[Item coordinate data]
━━━━━━
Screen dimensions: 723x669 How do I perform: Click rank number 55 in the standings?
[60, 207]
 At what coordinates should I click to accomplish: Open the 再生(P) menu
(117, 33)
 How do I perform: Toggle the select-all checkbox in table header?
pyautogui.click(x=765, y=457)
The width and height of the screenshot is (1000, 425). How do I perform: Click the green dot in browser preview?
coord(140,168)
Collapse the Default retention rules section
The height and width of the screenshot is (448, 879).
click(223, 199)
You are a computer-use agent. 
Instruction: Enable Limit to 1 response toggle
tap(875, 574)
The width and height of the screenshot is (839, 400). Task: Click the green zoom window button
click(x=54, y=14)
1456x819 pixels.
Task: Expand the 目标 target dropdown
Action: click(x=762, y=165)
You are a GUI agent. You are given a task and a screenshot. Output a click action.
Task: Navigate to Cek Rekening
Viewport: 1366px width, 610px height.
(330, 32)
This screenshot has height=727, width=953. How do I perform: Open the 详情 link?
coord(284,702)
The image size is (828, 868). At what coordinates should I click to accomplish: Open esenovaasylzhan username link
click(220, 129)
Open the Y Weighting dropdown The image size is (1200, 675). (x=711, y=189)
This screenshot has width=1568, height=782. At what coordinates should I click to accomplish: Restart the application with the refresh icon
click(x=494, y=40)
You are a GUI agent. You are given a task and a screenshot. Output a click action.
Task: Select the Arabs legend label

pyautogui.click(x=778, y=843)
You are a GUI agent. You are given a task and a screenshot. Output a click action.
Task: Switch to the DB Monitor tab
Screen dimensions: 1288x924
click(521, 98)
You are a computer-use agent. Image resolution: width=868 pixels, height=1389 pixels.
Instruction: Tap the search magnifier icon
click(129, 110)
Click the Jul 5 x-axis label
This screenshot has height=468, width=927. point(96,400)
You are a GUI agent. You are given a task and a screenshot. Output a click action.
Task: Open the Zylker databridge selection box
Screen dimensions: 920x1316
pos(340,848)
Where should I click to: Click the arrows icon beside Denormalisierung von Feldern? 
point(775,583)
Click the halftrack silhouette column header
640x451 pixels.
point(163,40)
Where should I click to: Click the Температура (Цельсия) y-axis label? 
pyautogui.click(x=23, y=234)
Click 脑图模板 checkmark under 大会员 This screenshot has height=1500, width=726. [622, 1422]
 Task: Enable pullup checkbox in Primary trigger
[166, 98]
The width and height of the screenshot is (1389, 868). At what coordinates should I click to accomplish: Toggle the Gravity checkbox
━━━━━━
WHAT IS REQUIRED:
Retype every line of the entries above without changing anything.

FINISHED EXERCISE:
Screen dimensions: 723x669 How do I perform: Click rank number 55 in the standings?
[60, 207]
 At what coordinates should I click to accomplish: Open the 再生(P) menu
(117, 33)
 How do I perform: Toggle the select-all checkbox in table header?
pyautogui.click(x=765, y=457)
The width and height of the screenshot is (1000, 425). How do I perform: Click the green dot in browser preview?
coord(140,168)
Collapse the Default retention rules section
The height and width of the screenshot is (448, 879).
click(223, 199)
You are a computer-use agent. 
Instruction: Enable Limit to 1 response toggle
tap(875, 574)
The width and height of the screenshot is (839, 400). Task: Click the green zoom window button
click(x=54, y=14)
1456x819 pixels.
Task: Expand the 目标 target dropdown
Action: click(x=762, y=165)
You are a GUI agent. You are given a task and a screenshot. Output a click action.
Task: Navigate to Cek Rekening
Viewport: 1366px width, 610px height.
(330, 32)
This screenshot has height=727, width=953. How do I perform: Open the 详情 link?
coord(284,702)
The image size is (828, 868). At what coordinates should I click to accomplish: Open esenovaasylzhan username link
click(220, 129)
Open the Y Weighting dropdown The image size is (1200, 675). (x=711, y=189)
This screenshot has width=1568, height=782. At what coordinates should I click to accomplish: Restart the application with the refresh icon
click(x=494, y=40)
You are a GUI agent. You are given a task and a screenshot. Output a click action.
Task: Select the Arabs legend label

pyautogui.click(x=778, y=843)
You are a GUI agent. You are given a task and a screenshot. Output a click action.
Task: Switch to the DB Monitor tab
Screen dimensions: 1288x924
click(521, 98)
You are a computer-use agent. Image resolution: width=868 pixels, height=1389 pixels.
Instruction: Tap the search magnifier icon
click(129, 110)
Click the Jul 5 x-axis label
This screenshot has height=468, width=927. point(96,400)
You are a GUI agent. You are given a task and a screenshot. Output a click action.
Task: Open the Zylker databridge selection box
Screen dimensions: 920x1316
pos(340,848)
Where should I click to: Click the arrows icon beside Denormalisierung von Feldern? 
point(775,583)
Click the halftrack silhouette column header
640x451 pixels.
point(163,40)
Where should I click to: Click the Температура (Цельсия) y-axis label? 
pyautogui.click(x=23, y=234)
Click 脑图模板 checkmark under 大会员 This screenshot has height=1500, width=726. [622, 1422]
 Task: Enable pullup checkbox in Primary trigger
[166, 98]
The width and height of the screenshot is (1389, 868). At what coordinates should I click to accomplish: Toggle the Gravity checkbox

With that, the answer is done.